> [TASK GOAL]: Reproduce every line in the material below that holds "action".

═══ AVAILABLE DATA ═══

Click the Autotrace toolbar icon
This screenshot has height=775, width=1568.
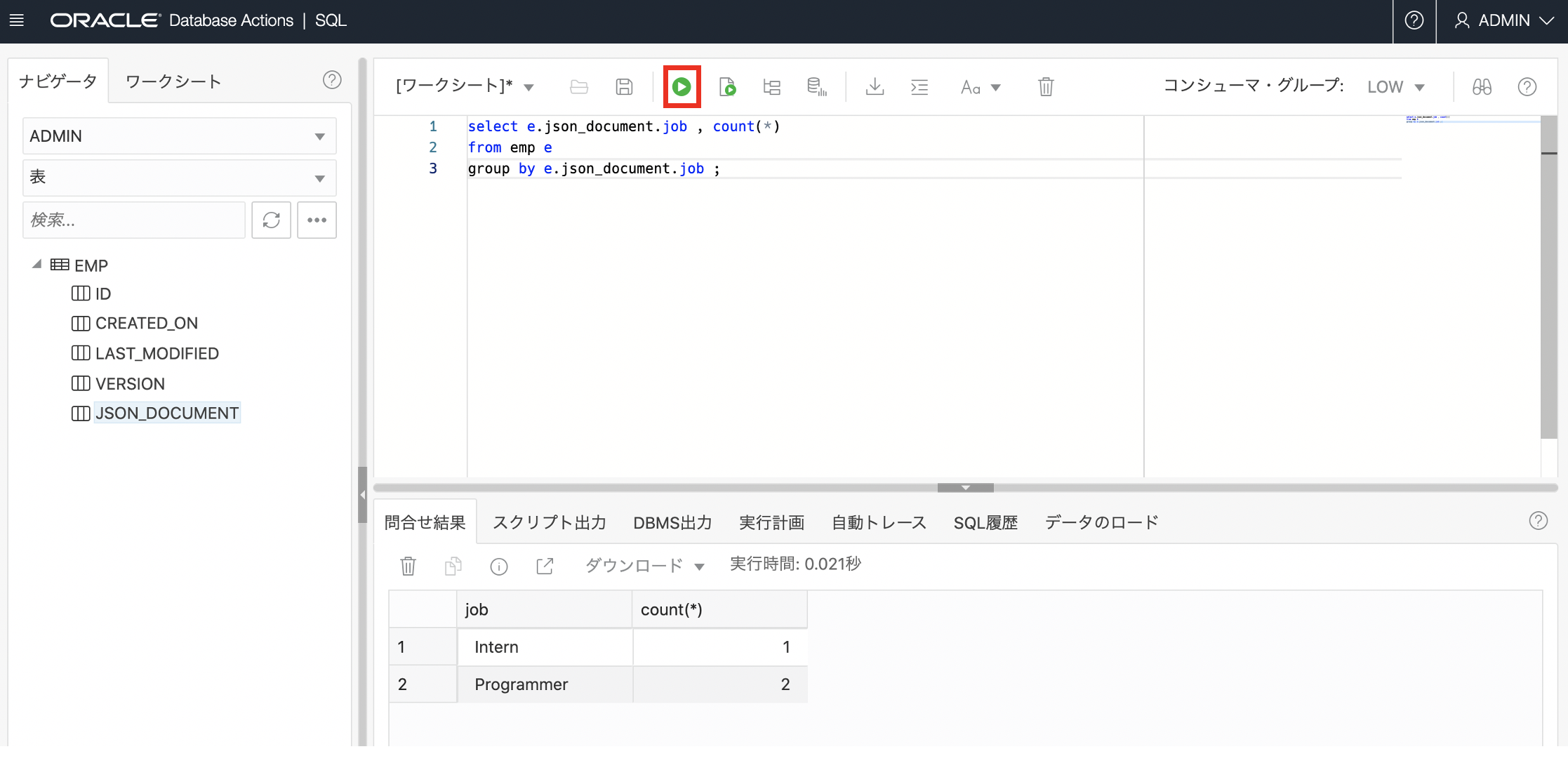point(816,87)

═══
═══ AVAILABLE DATA ═══

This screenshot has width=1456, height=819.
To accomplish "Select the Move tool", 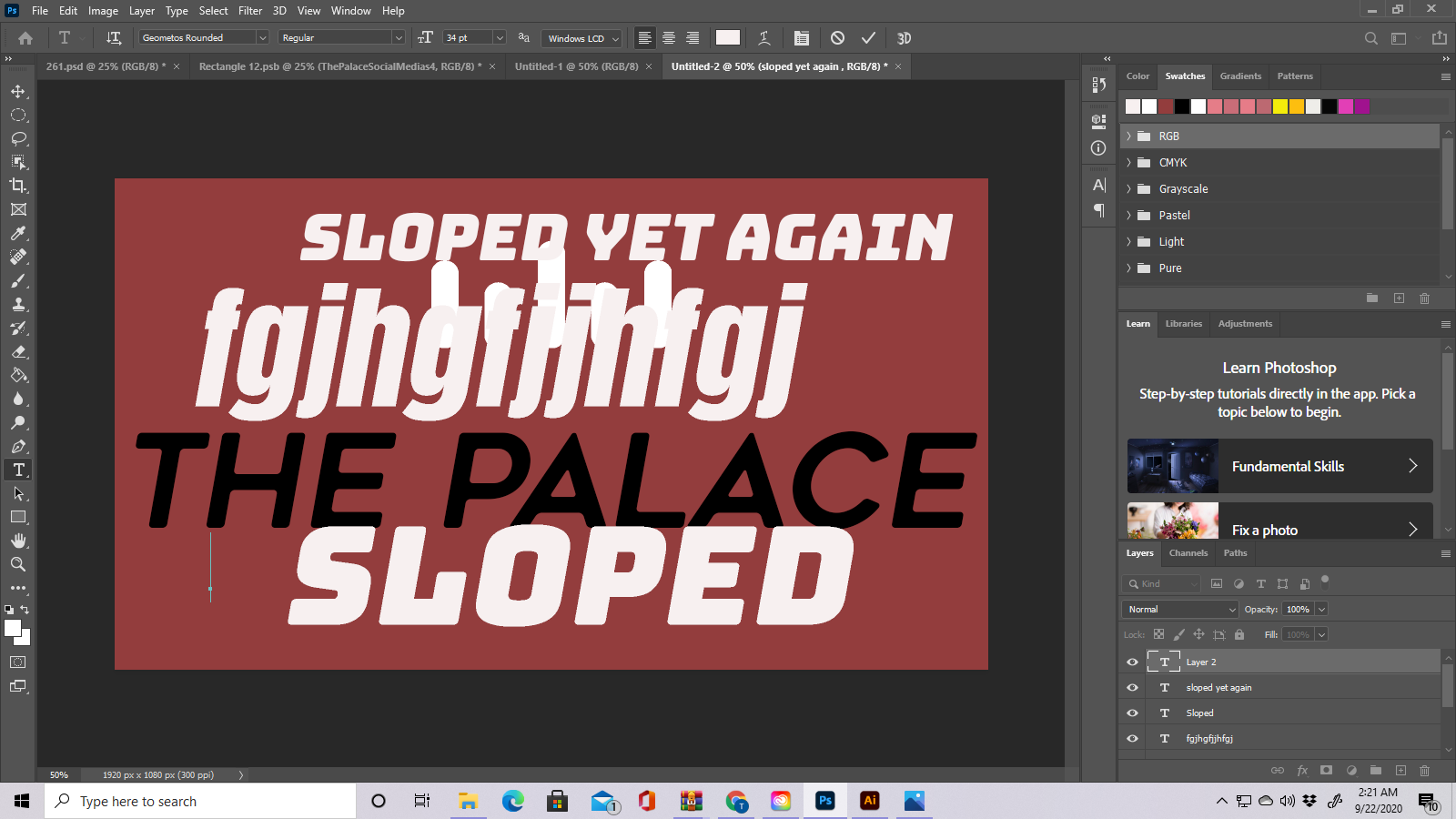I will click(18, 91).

═══
═══ AVAILABLE DATA ═══

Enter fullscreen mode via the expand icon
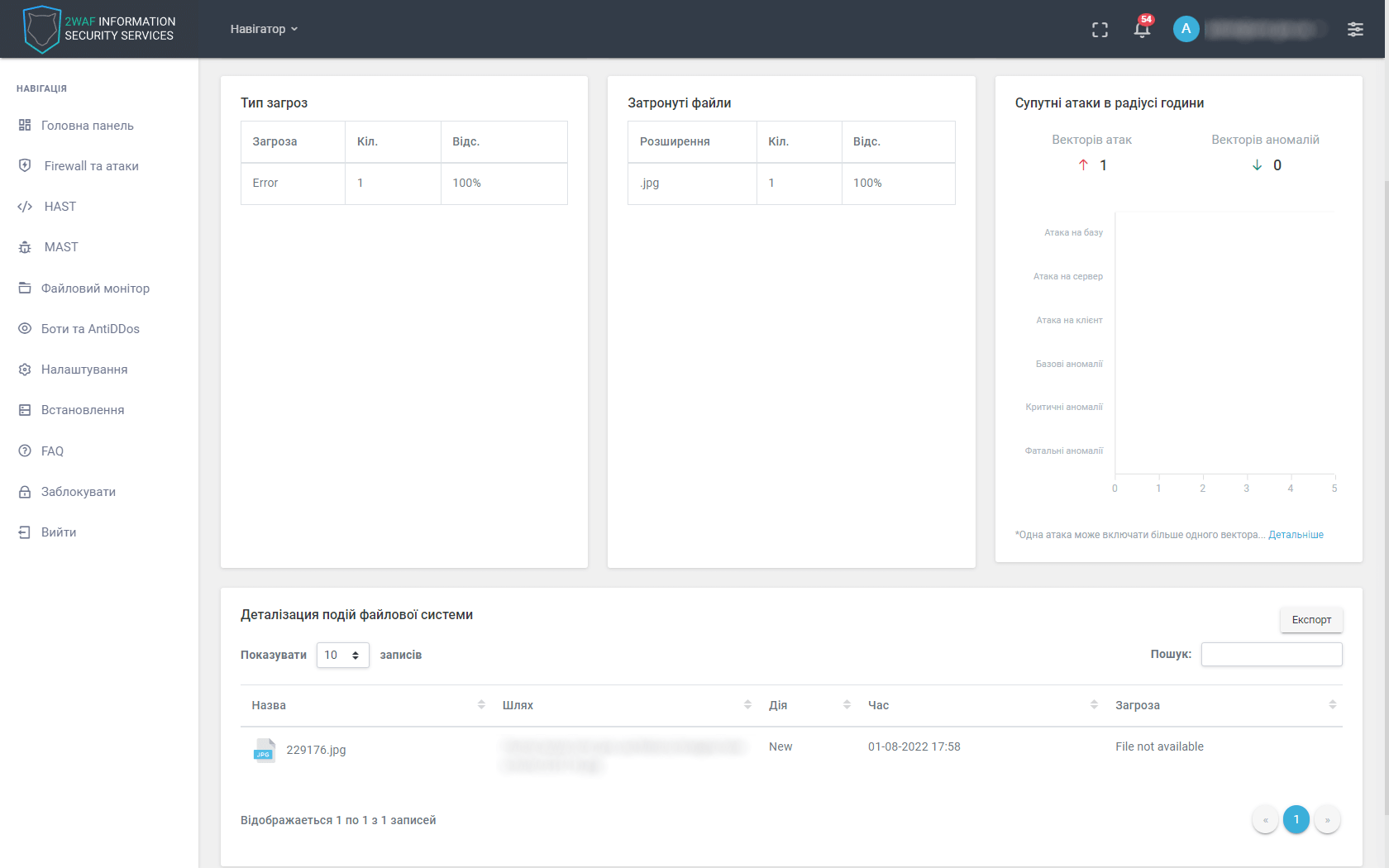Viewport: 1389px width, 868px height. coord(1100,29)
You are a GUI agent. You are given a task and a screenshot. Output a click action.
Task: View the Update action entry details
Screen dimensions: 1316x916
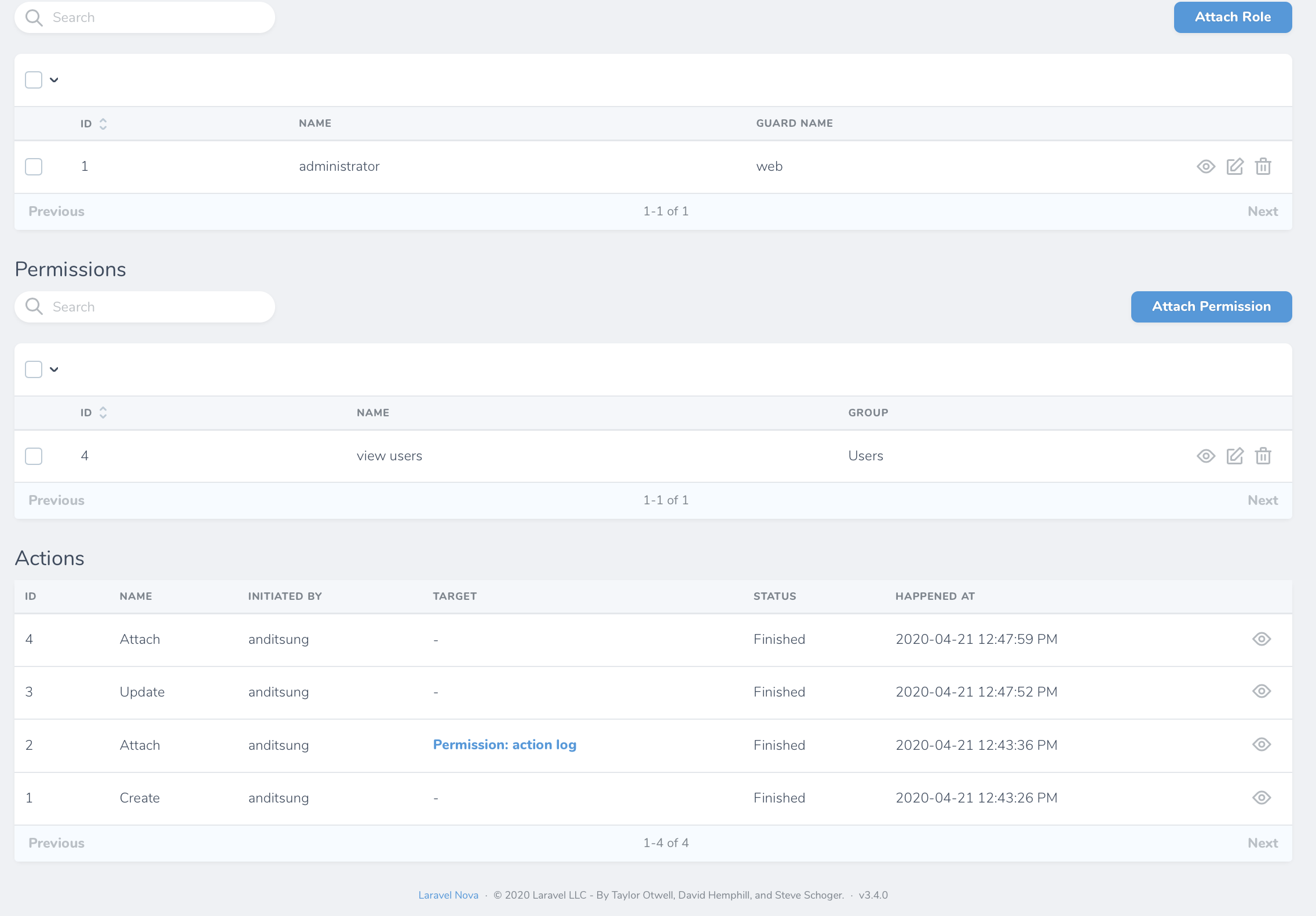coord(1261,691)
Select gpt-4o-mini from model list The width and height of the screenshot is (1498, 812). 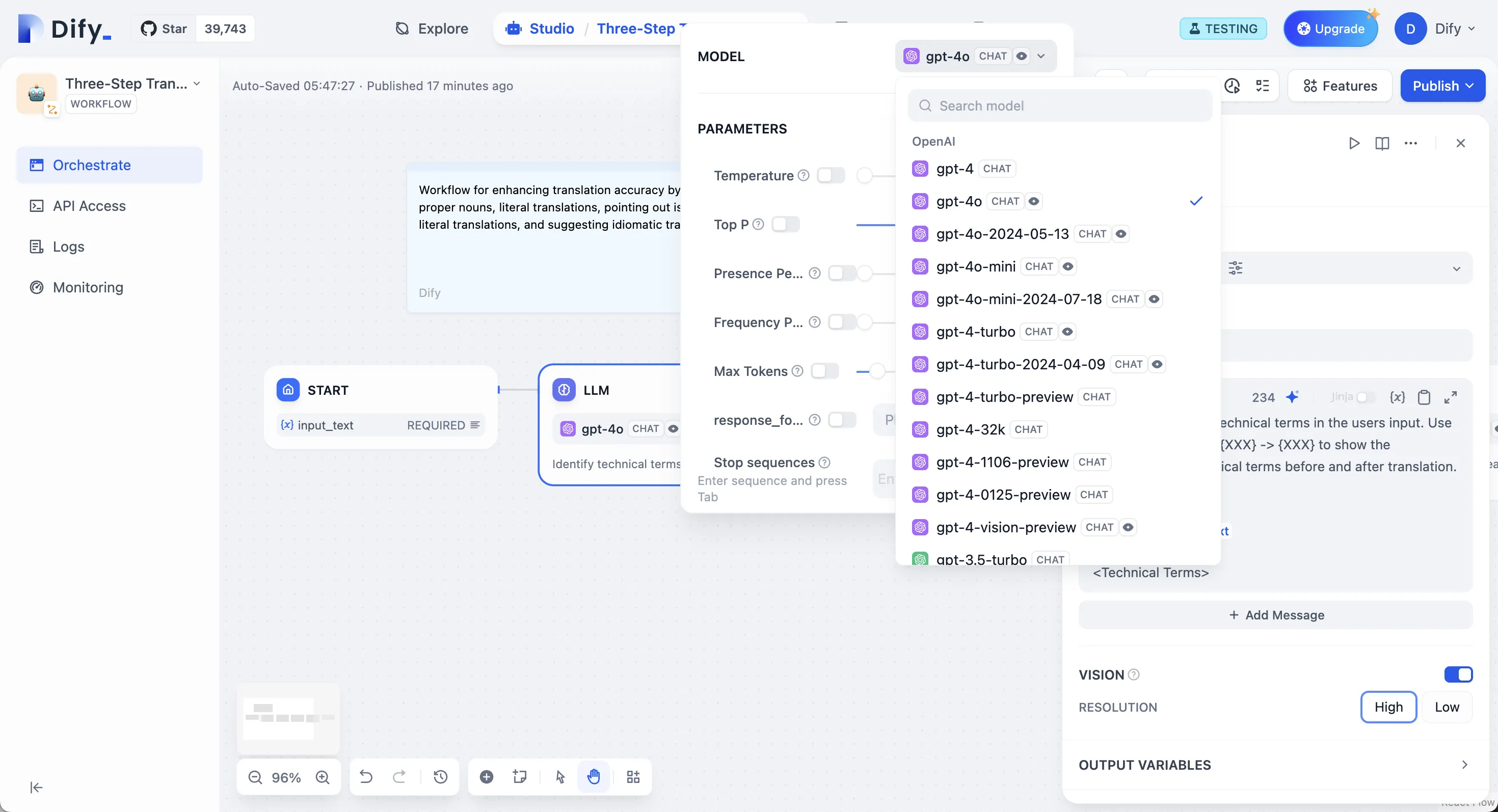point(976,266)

═══

> [ANSWER SECTION]:
You are a GUI agent. You are given a task and a screenshot. Output a click action.
Task: View the Update action entry details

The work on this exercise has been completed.